Stimulation of the cholinergic fiber by the central nervous system leads to the release of acetylcholine, a neurotransmitter.
Acetylcholine binds to nicotinic acetylcholine receptors on muscle fibers, resulting in muscle contraction.
Myasthenia Gravis
An autoimmune disease where antibodies target nicotinic acetylcholine receptors, leading to muscle weakness due to reduced acetylcholine binding.
Acetylcholine Esterase: An enzyme that breaks down acetylcholine, which is essential for recycling acetylcholine to maintain muscle stimulation.

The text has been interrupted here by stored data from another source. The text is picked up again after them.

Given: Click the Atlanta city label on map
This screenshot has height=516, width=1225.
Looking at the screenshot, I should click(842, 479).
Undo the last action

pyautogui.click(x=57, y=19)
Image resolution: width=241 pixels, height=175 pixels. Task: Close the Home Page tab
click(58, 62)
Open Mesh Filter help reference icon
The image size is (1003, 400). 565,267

In myasthenia gravis, it's necessary to inhibit this enzyme to prevent the breakdown of acetylcholine, allowing increased availability for receptor binding.
Myasthenic Crisis
Definition: Occurs due to low to absent stimulation at the neuromuscular junction by acetylcholine.
Consequences:
Leads to severe muscle weakness and can result in respiratory failure.
Affects voluntary muscles involved in breathing, leading to inadequate respiratory function.
Cholinergic Crisis
Definition: Results from excessive stimulation at the neuromuscular junction by acetylcholine.
Consequences:
Constant stimulation of muscle fibers leads to muscle fatigue and severe weakness.

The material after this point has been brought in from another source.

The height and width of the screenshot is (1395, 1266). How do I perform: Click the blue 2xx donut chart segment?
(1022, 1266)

Also results in respiratory failure due to overstimulation.
Causes of Crises
Myasthenic Crisis
Usually caused by:
Insufficient anticholinesterase medication dosages.

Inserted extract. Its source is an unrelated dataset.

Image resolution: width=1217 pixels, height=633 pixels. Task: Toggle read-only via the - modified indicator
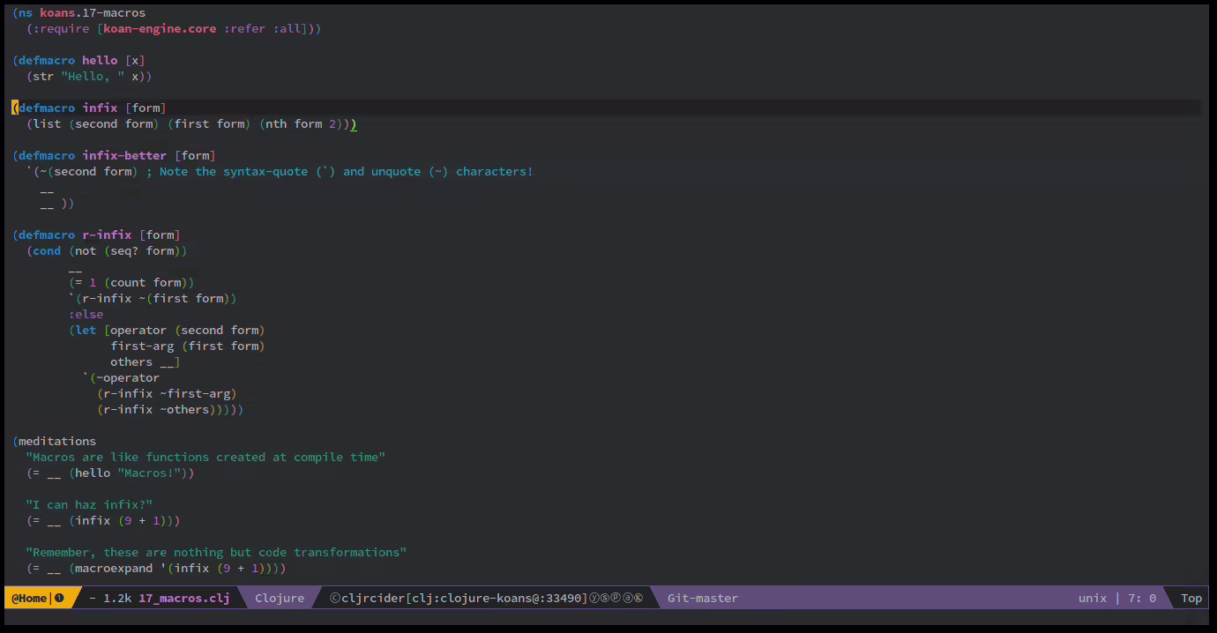click(91, 598)
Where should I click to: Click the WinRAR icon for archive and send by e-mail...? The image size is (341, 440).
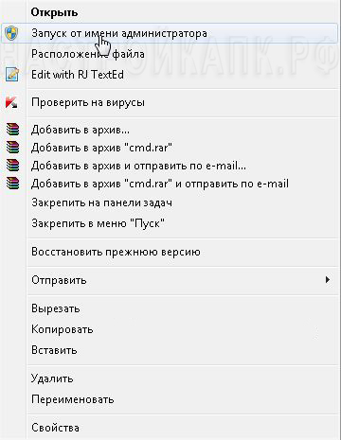pyautogui.click(x=12, y=166)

Acute exacerbation due to high stress (physical, mental, or from infections).
Cholinergic Crisis
Caused by:
Excessive dosage of anticholinesterase medication leading to increased acetylcholine.
Results in overstimulation and crisis.
Signs and Symptoms
Myasthenic Crisis
Dilated pupils
Increased heart rate and blood pressure
No cough or gag reflex due to weakness in throat muscles.
Risk of aspiration due to inability to swallow.
Incontinence of bowel and bladder due to weakened muscle control.
Cholinergic Crisis
Signs of parasympathetic nervous system overactivity:
Constriction of pupils
Increased salivation and tears, leading to blurred vision.
Increased respiratory secretions, risking airway obstruction.
Muscle fasciculations (twitching from overstimulation)
Ultimately leads to flaccid paralysis, decreased heart rate, and decreased blood pressure.
Diagnosis
Tensilon Test (Edrophonium Test)
Edrophonium is an anticholinesterase medication administered during the test.
Differentiates between the two crises based on patient responses:
Cholinergic Crisis: Administration of edrophonium worsens symptoms due to additional acetylcholine, resulting in a negative test result.
Myasthenic Crisis: Administration improves symptoms, leading to a positive test result.
Treatment
Cholinergic Crisis Treatment:
Administer Atropine: An antidote to counteract the cholinergic overdrive.
Hold any further doses of anticholinesterase medication.
Myasthenic Crisis Treatment:
Administer additional anticholinesterase medications to enhance acetylcholine availability at the neuromuscular junction.